## DIRECTIVE
Please reproduce, word for word, the rows from the line with "Compare DataFeedWatch (373, 1611)" up to and including the line with "Services (842, 123)".

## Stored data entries
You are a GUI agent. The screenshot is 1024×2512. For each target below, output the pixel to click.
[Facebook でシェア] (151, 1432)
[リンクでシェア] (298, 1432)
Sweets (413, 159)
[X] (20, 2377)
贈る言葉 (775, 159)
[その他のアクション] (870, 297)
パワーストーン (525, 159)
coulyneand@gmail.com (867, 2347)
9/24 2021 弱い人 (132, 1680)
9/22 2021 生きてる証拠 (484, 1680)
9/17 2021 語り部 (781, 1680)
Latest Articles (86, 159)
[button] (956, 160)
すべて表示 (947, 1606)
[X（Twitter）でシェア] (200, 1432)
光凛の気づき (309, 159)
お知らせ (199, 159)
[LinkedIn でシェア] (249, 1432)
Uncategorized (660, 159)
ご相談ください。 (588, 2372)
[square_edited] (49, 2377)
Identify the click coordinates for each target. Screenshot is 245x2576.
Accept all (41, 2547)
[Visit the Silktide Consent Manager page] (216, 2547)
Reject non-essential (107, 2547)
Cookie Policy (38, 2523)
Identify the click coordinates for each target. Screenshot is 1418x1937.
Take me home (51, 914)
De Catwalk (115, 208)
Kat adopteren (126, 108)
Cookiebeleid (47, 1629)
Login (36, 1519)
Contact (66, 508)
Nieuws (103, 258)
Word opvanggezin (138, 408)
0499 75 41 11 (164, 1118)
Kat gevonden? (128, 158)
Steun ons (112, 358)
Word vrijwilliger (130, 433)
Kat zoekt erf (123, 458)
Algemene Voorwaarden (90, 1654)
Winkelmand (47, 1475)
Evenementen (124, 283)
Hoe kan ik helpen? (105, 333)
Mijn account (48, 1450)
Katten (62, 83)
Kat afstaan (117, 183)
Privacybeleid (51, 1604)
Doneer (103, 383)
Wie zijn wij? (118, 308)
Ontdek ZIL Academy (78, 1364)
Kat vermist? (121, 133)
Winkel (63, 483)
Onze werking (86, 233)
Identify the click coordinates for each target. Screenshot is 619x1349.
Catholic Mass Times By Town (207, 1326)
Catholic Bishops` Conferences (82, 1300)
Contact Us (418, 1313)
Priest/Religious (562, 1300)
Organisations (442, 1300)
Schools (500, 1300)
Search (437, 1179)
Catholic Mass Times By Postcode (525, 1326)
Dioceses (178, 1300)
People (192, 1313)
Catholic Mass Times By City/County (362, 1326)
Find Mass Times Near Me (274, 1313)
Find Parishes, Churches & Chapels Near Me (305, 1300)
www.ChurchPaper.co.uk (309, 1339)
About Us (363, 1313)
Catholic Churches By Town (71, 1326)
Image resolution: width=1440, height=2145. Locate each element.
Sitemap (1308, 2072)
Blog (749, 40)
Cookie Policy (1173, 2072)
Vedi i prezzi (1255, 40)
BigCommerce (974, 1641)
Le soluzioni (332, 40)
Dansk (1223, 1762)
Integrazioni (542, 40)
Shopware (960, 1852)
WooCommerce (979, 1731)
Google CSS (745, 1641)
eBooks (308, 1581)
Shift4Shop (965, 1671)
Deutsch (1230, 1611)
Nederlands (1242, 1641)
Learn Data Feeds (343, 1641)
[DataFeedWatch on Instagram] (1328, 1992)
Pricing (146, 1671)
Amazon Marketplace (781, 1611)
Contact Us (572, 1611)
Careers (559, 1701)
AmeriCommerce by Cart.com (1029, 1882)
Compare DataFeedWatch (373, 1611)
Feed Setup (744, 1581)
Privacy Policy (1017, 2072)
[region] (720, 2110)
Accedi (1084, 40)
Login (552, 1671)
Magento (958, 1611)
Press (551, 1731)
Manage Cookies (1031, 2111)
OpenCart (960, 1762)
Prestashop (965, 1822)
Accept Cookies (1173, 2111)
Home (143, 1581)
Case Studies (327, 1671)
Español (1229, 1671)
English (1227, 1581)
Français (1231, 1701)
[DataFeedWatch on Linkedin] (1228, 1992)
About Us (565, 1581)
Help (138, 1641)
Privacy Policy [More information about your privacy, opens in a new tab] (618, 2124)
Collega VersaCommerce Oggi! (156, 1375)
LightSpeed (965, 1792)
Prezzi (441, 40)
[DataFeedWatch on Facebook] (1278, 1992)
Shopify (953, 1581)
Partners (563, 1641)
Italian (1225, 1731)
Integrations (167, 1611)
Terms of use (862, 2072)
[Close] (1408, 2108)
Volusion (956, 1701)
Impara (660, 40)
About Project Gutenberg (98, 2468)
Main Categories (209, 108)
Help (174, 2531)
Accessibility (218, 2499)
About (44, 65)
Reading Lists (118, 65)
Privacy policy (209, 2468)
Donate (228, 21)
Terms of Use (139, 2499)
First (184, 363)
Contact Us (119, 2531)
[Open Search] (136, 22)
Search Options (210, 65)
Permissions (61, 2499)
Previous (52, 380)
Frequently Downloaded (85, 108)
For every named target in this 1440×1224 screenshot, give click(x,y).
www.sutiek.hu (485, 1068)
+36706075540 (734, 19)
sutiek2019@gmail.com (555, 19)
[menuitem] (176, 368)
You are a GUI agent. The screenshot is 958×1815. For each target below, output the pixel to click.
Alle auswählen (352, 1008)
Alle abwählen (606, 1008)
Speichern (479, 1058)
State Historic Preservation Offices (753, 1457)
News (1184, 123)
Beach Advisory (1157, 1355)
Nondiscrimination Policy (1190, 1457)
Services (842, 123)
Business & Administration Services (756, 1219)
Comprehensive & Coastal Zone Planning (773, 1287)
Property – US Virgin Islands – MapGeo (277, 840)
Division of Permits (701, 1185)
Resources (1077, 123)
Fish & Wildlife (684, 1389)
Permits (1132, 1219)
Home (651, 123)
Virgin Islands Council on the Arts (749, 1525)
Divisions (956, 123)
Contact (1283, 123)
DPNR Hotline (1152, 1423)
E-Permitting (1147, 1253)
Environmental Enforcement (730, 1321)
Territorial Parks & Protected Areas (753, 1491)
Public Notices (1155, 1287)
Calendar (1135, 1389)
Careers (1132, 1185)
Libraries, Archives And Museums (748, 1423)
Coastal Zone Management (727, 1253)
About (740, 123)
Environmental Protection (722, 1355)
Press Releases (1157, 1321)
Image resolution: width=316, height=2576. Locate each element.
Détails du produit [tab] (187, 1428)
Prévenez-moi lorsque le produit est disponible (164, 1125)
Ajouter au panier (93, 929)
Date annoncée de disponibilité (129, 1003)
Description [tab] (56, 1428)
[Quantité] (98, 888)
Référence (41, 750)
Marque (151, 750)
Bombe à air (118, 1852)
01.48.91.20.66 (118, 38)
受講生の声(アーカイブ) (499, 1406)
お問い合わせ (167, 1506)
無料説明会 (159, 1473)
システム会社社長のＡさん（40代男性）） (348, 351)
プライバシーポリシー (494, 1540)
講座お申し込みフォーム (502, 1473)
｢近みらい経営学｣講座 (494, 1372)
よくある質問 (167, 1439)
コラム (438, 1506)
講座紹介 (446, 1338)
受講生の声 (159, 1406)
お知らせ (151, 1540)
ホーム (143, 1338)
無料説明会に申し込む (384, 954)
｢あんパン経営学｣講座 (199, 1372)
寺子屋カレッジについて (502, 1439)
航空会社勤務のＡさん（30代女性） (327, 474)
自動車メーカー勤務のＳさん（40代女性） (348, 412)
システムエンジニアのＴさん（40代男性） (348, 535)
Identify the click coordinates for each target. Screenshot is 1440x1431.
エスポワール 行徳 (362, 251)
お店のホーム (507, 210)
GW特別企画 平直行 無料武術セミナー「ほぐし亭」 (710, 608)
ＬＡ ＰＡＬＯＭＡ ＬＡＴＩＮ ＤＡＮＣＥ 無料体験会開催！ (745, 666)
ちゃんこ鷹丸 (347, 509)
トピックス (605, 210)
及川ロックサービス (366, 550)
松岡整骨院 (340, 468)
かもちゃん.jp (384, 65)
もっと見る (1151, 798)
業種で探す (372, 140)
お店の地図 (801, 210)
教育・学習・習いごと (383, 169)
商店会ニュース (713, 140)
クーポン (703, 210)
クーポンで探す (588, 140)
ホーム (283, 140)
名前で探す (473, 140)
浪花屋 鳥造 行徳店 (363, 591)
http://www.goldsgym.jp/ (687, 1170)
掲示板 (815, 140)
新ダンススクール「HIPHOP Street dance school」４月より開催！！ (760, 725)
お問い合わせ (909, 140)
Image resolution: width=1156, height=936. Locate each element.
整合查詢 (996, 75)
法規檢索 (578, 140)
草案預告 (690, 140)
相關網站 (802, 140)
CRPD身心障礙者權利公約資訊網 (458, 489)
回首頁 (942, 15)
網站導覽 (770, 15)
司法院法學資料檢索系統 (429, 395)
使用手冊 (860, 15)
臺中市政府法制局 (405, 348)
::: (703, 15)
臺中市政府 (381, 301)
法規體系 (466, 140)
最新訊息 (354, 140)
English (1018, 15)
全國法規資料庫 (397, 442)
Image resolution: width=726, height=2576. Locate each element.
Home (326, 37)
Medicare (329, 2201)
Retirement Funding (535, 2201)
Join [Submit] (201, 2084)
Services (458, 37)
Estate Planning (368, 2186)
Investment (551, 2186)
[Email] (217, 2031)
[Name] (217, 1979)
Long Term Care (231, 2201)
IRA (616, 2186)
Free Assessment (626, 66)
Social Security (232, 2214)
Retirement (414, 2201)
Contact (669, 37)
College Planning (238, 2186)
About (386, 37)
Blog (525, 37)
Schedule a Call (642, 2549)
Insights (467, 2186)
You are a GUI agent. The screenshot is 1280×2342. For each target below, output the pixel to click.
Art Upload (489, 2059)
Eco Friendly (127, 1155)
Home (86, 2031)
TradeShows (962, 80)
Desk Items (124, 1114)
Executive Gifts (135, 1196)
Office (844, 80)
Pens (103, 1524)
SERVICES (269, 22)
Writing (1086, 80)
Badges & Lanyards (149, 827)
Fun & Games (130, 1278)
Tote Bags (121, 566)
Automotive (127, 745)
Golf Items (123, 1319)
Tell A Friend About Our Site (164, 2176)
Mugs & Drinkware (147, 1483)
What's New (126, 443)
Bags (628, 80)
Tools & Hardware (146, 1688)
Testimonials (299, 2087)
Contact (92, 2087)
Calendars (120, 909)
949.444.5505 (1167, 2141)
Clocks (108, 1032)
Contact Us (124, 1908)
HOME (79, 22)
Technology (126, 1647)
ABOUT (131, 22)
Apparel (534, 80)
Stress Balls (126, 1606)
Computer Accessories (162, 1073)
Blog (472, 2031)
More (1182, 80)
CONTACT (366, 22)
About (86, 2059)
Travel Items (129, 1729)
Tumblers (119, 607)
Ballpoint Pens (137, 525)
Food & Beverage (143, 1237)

## TASK RESPONSE
Compare DataFeedWatch (373, 1611)
Feed Setup (744, 1581)
Privacy Policy (1017, 2072)
[region] (720, 2110)
Accedi (1084, 40)
Login (552, 1671)
Magento (958, 1611)
Press (551, 1731)
Manage Cookies (1031, 2111)
OpenCart (960, 1762)
Prestashop (965, 1822)
Accept Cookies (1173, 2111)
Home (143, 1581)
Case Studies (327, 1671)
Español (1229, 1671)
English (1227, 1581)
Français (1231, 1701)
[DataFeedWatch on Linkedin] (1228, 1992)
About Us (565, 1581)
Help (138, 1641)
Privacy Policy [More information about your privacy, opens in a new tab] (618, 2124)
Collega VersaCommerce Oggi! (156, 1375)
LightSpeed (965, 1792)
Prezzi (441, 40)
[DataFeedWatch on Facebook] (1278, 1992)
Shopify (953, 1581)
Partners (563, 1641)
Italian (1225, 1731)
Integrations (167, 1611)
Terms of use (862, 2072)
[Close] (1408, 2108)
Volusion (956, 1701)
Impara (660, 40)
About Project Gutenberg (98, 2468)
Main Categories (209, 108)
Help (174, 2531)
Accessibility (218, 2499)
About (44, 65)
Reading Lists (118, 65)
Privacy policy (209, 2468)
Donate (228, 21)
Terms of Use (139, 2499)
First (184, 363)
Contact Us (119, 2531)
[Open Search] (136, 22)
Search Options (210, 65)
Permissions (61, 2499)
Previous (52, 380)
Frequently Downloaded (85, 108)
For every named target in this 1440×1224 screenshot, give click(x,y).
www.sutiek.hu (485, 1068)
+36706075540 (734, 19)
sutiek2019@gmail.com (555, 19)
[menuitem] (176, 368)
You are a GUI agent. The screenshot is 958×1815. For each target below, output the pixel to click.
Alle auswählen (352, 1008)
Alle abwählen (606, 1008)
Speichern (479, 1058)
State Historic Preservation Offices (753, 1457)
News (1184, 123)
Beach Advisory (1157, 1355)
Nondiscrimination Policy (1190, 1457)
Services (842, 123)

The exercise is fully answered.